Mixing of liquids is a critical unit operation in the biopharmaceutical drug product manufacturing. It commonly consists of mixing miscible liquids to dilute bulk drug substance (DS) or pool multiple lots of drug substance. In the past, at-scale mixing studies have been conducted to determine the mixing parameters, namely mixing speed, and mixing time. At-scale studies have historically been utilized to overcome the challenges associated with geometric dissimilarity of mixing systems found when scaling up. In addition, such studies are quite costly, as they often use actual DS to overcome a lack of representativeness associated with simple salt trace models often employed. As a result, there is a significant need for alternative cost-effective methods that can predict mixing parameters with close agreement to actual experiments and operations. At-scale mixing experiments were conducted using full-sized tanks and surrogate solutions. Several computational fluid dynamic (CFD) simulation methods were conducted and compared with the experiments to determine the most reliable computational techniques. The experiments demonstrate that surrogate solutions can be used reliably to determine mixing parameters in at-scale studies instead of the valuable drug products.

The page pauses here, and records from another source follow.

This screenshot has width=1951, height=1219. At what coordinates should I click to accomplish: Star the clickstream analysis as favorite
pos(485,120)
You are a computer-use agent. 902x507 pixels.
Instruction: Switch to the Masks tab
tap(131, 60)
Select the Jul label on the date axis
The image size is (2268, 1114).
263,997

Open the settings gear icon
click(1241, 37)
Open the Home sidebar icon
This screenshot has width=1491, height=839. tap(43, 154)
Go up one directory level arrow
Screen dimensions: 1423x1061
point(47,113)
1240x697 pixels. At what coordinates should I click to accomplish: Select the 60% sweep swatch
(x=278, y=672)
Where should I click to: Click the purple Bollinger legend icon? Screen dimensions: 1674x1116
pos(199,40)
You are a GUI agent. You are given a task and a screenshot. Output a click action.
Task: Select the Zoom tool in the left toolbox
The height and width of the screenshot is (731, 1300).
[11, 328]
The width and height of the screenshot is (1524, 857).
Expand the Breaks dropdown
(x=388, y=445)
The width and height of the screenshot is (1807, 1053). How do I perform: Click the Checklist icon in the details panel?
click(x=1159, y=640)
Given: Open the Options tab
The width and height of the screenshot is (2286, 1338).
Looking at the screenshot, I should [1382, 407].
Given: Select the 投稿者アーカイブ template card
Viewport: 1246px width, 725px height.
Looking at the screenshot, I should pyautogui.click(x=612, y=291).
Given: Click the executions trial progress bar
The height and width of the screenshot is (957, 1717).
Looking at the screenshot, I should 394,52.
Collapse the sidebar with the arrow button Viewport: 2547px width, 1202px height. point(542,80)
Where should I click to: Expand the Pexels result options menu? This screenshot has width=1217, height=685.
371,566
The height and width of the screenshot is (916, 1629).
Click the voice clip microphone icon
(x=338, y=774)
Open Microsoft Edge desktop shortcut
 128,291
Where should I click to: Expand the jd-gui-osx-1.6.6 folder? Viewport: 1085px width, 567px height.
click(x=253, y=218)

Studying different CFD methods also showed that transient simulations that use a large eddy simulation (LES) viscous modeland a sliding mesh can correctly predict the mixing parameters. Results of this study establish a practical and reliable methodology to perform mixing studies for miscible liquids with different kinematic viscosities. The methods discussed herein greatly reduce the routine mixing study costs in the biopharmaceutical industry and increase efficiency and accuracy of the results, allowing proactive scale-up of mixing operations.